* Begin EXERCISE INPUTS *
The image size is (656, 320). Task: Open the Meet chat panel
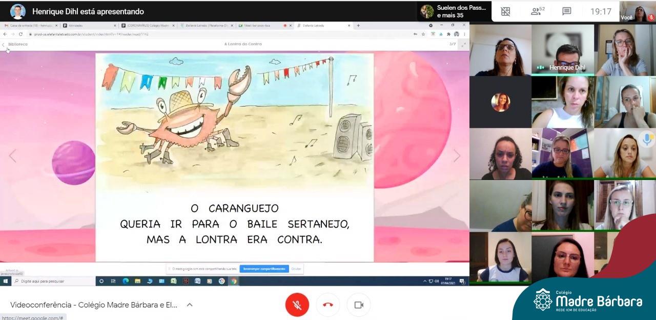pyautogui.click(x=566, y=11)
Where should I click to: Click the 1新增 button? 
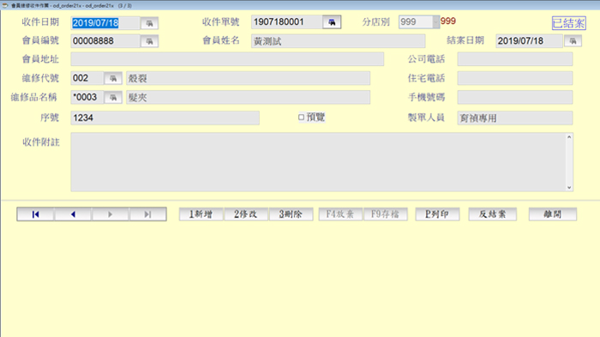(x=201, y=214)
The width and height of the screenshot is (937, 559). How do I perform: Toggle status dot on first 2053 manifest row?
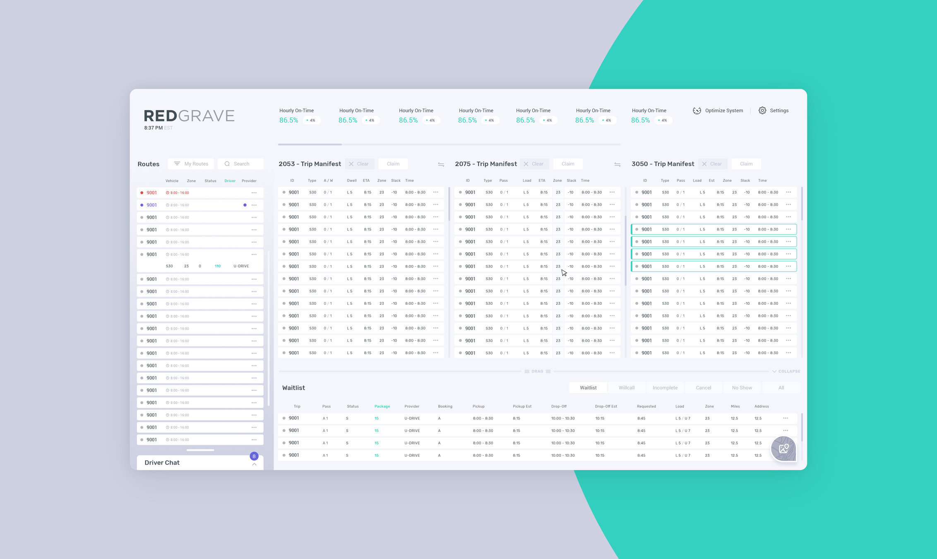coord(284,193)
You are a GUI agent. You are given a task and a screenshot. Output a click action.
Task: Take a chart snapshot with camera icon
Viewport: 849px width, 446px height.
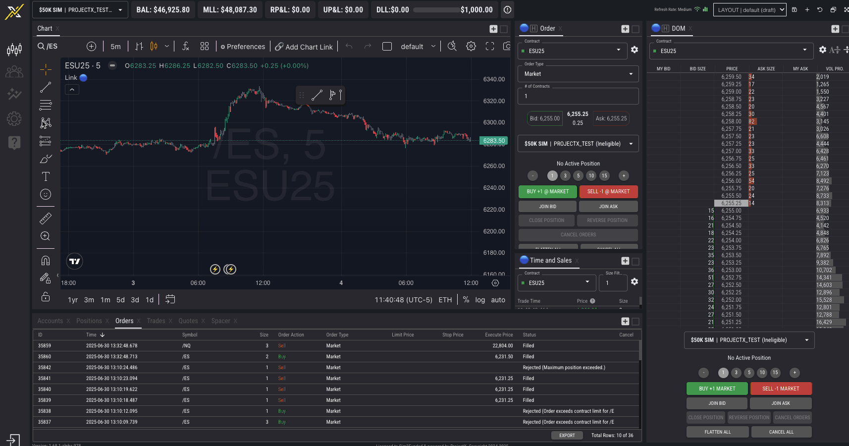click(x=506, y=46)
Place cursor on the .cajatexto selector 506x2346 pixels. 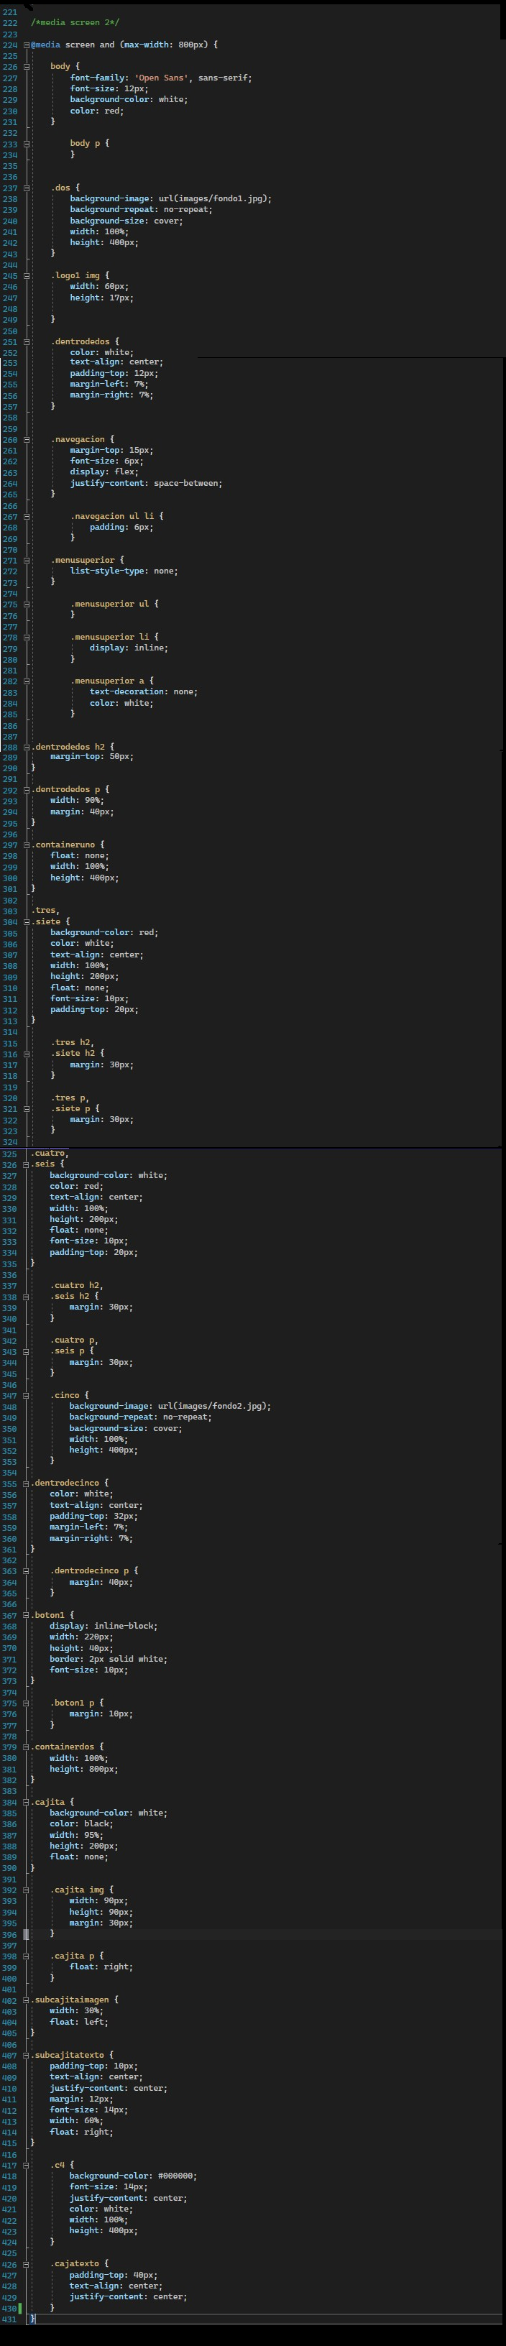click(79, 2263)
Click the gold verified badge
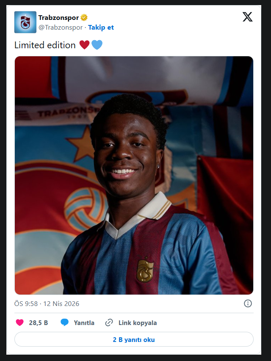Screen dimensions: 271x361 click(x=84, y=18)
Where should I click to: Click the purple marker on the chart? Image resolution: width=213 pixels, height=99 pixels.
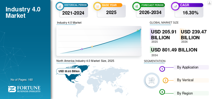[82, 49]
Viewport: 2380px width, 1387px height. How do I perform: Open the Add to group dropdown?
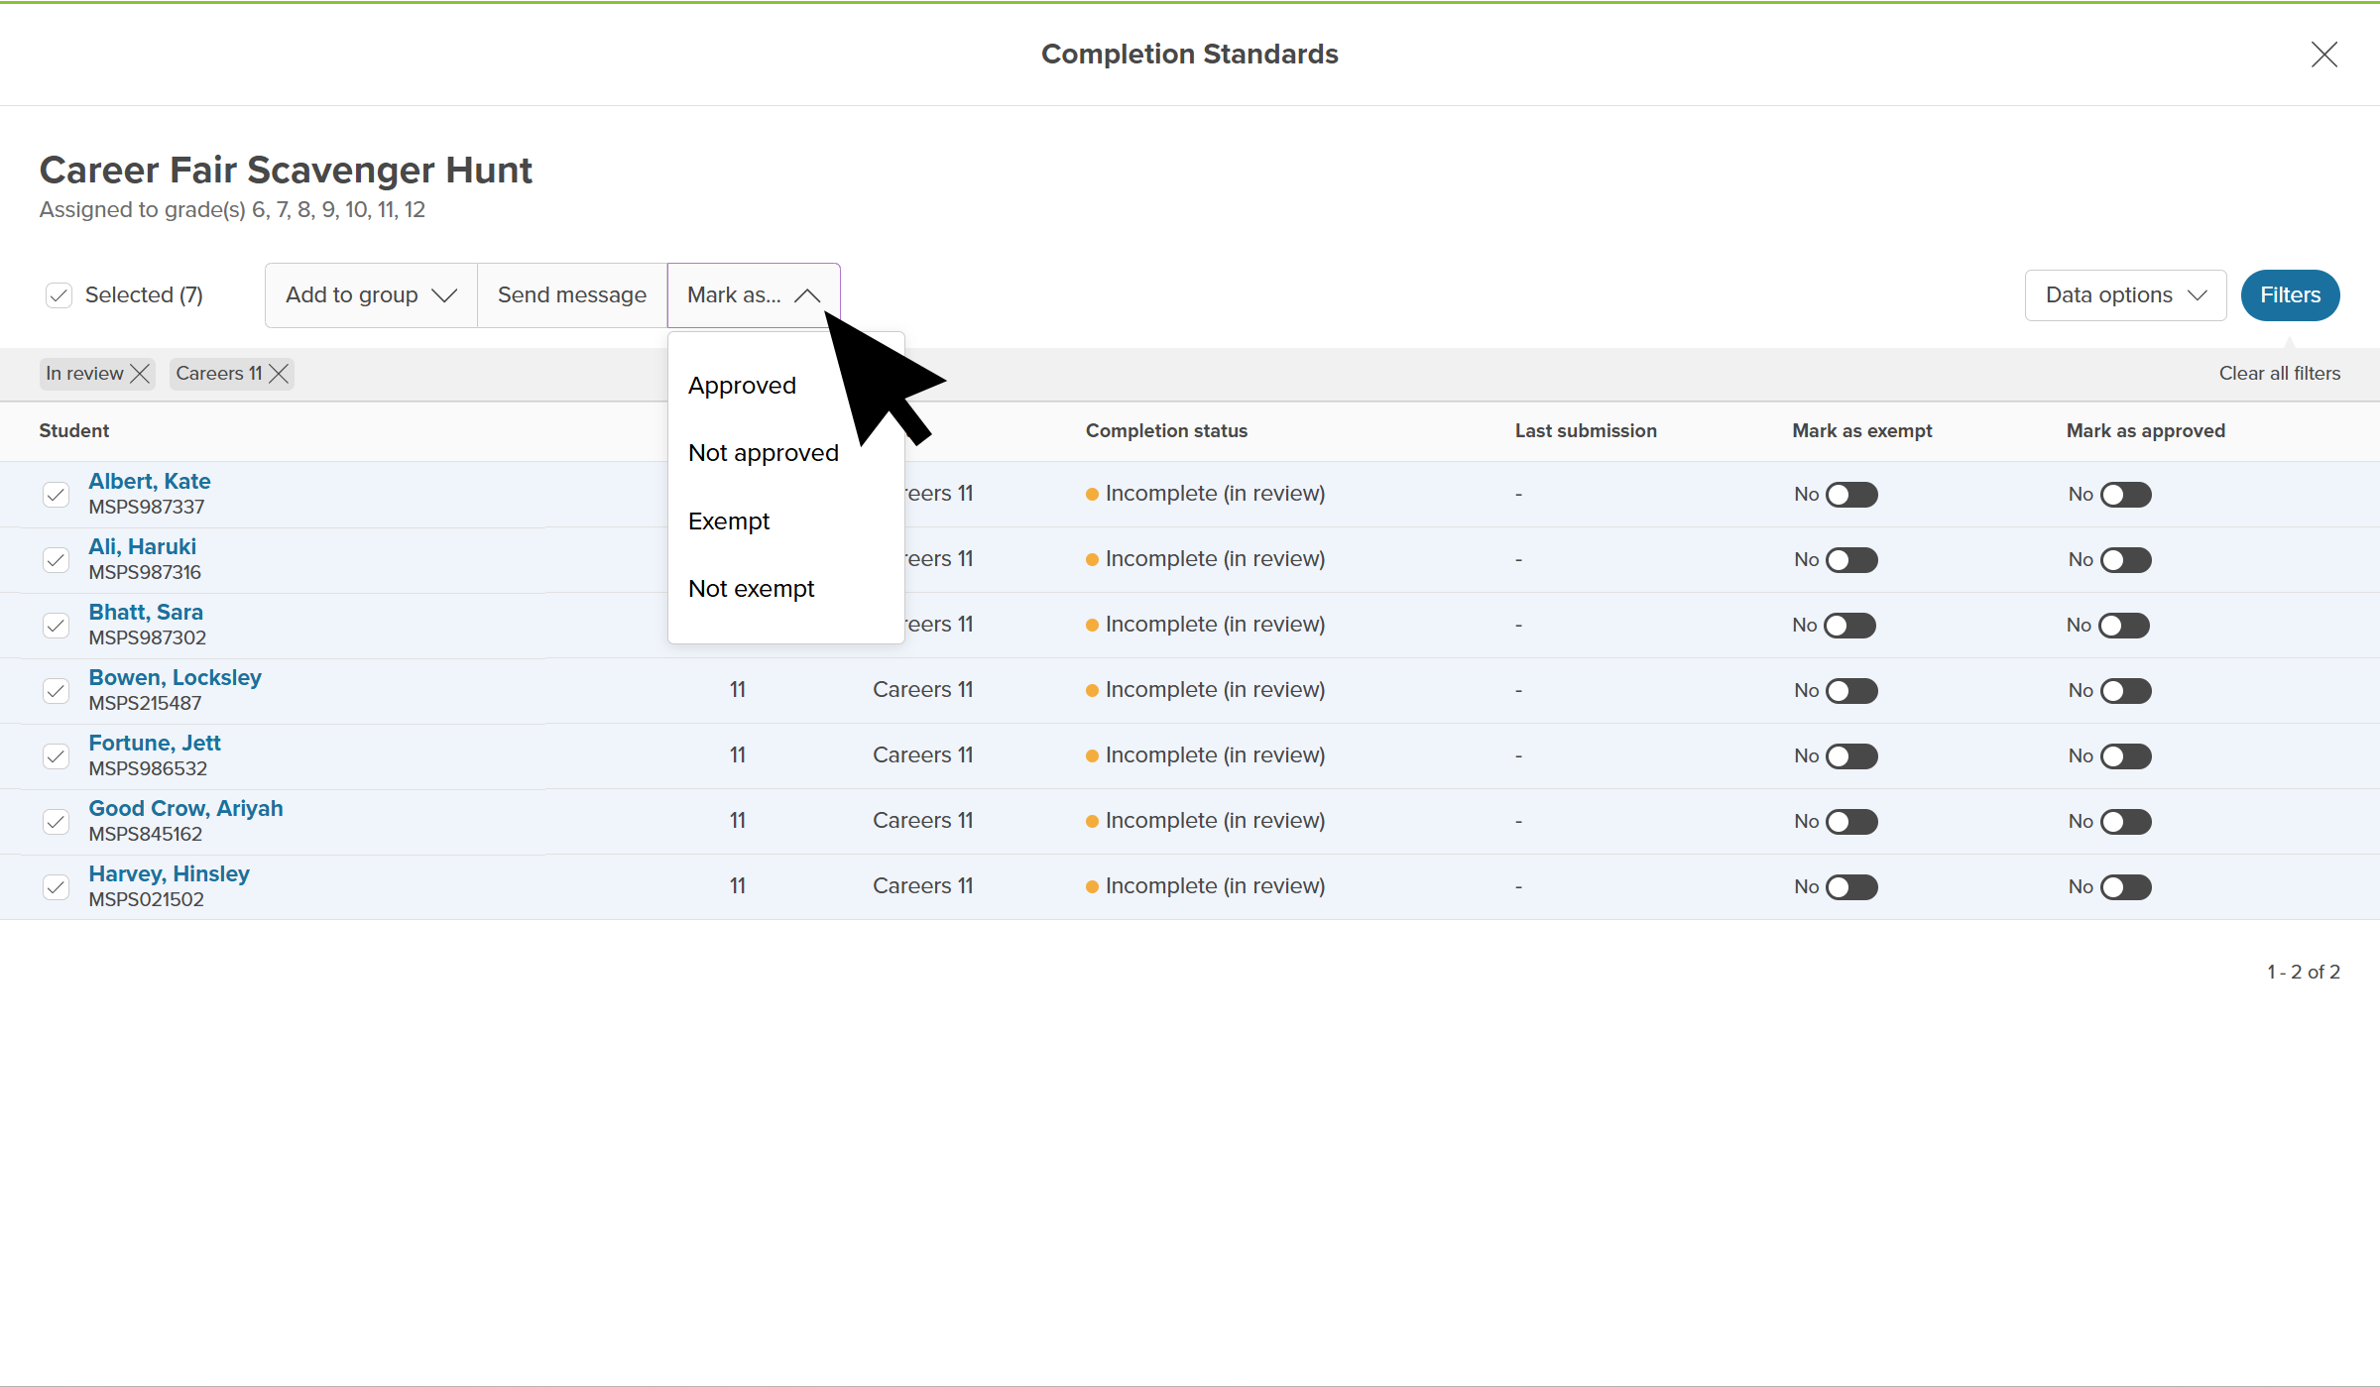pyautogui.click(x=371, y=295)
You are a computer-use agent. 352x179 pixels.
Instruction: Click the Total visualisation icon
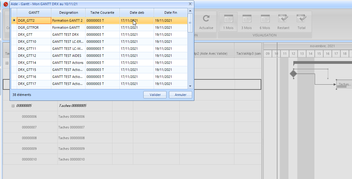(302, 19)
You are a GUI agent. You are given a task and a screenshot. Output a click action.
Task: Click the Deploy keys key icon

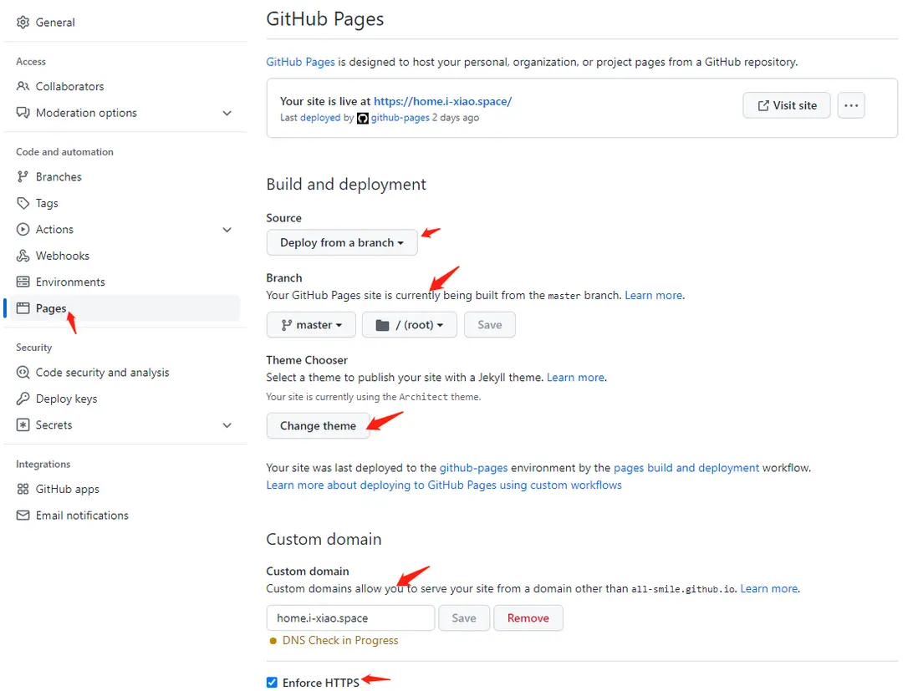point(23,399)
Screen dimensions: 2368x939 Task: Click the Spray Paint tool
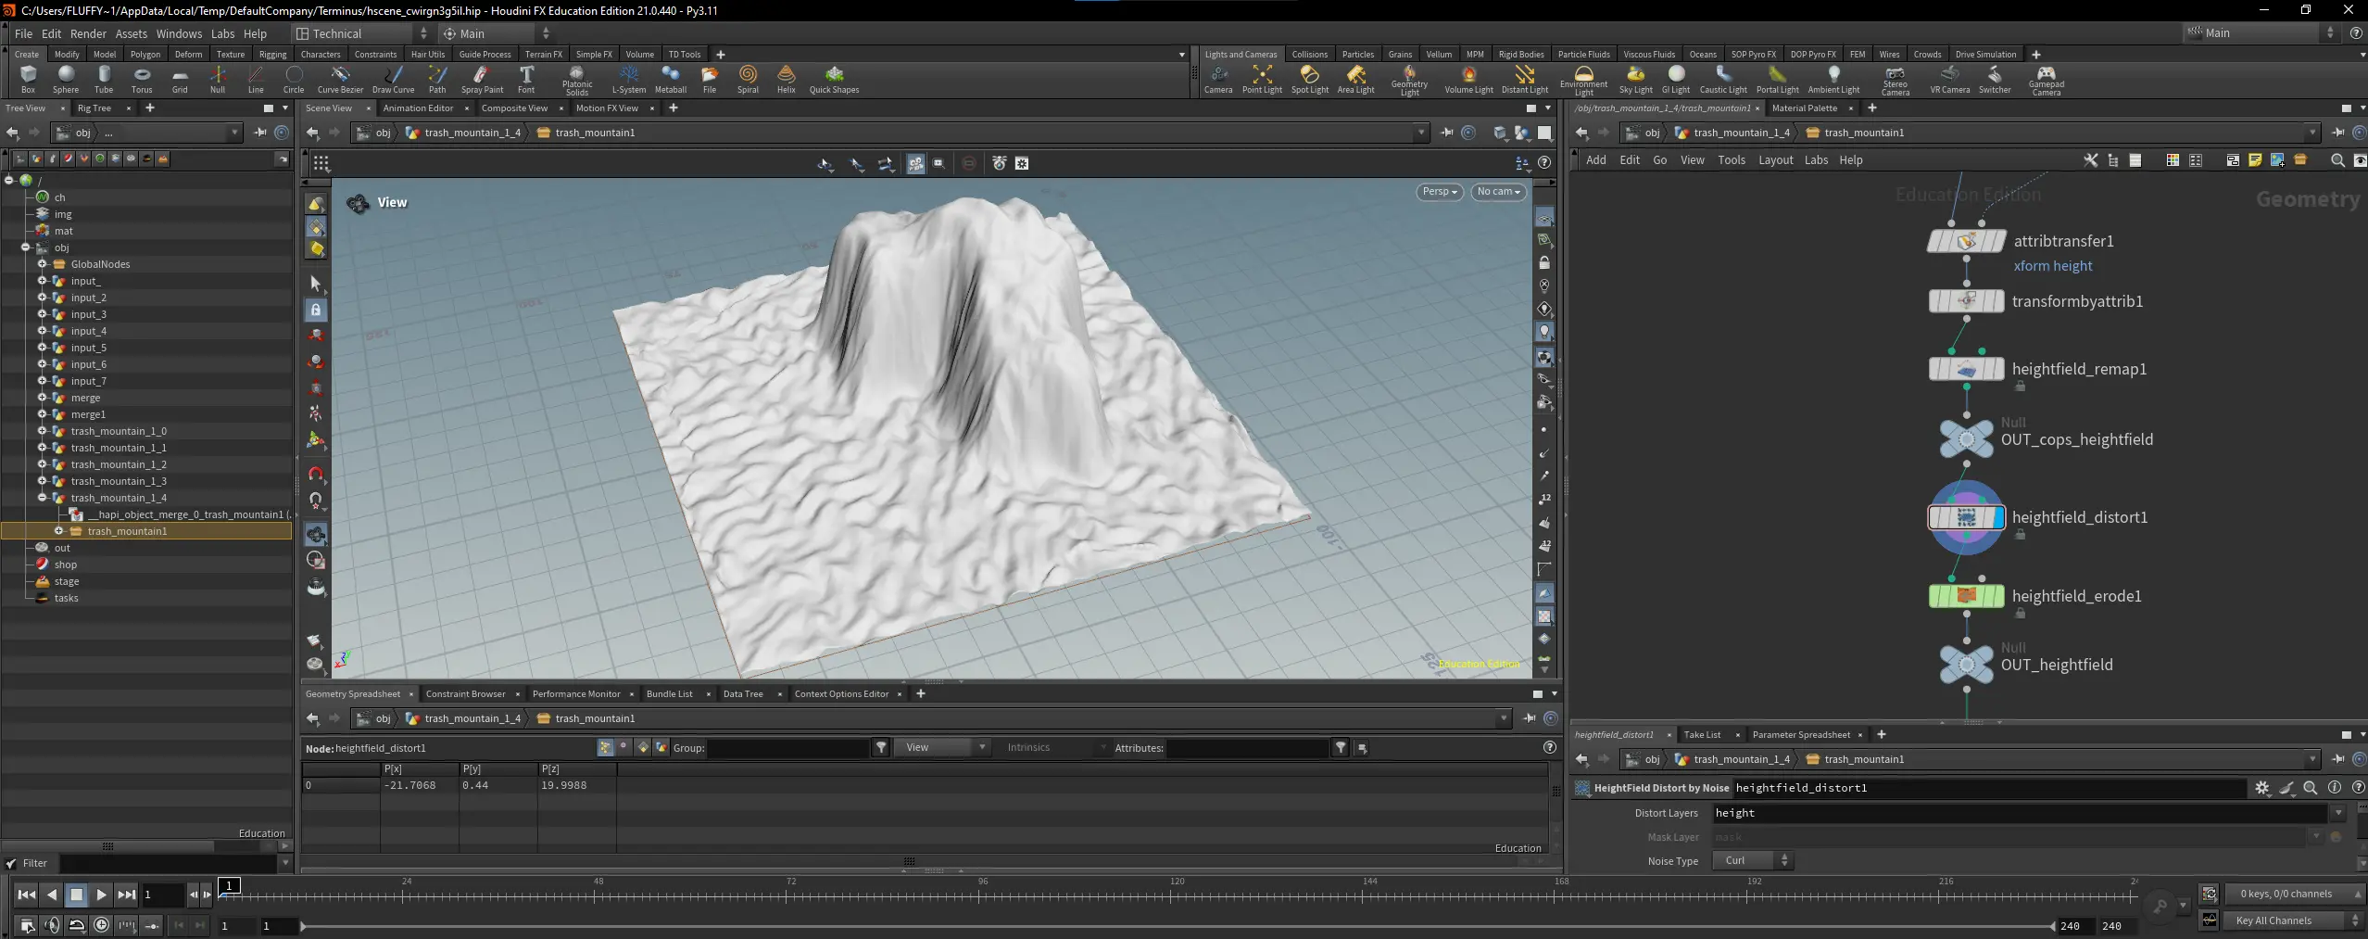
* End EXERCISE INPUTS *
■ **WHAT IS ASKED**: Please rewrite everything from the start of the items down to the line containing "coord(284,193)", requests included, shifting every coordinate in the answers up by 71. Leave the pictures out.

■ **ANSWER TO THE PROBLEM**:
The image size is (656, 320). Task: Open the Meet chat panel
pyautogui.click(x=637, y=82)
Where should I click to: Click the 1新增 button? 
(x=272, y=285)
The width and height of the screenshot is (937, 559). How do I perform: Toggle status dot on first 2053 manifest row?
coord(355,264)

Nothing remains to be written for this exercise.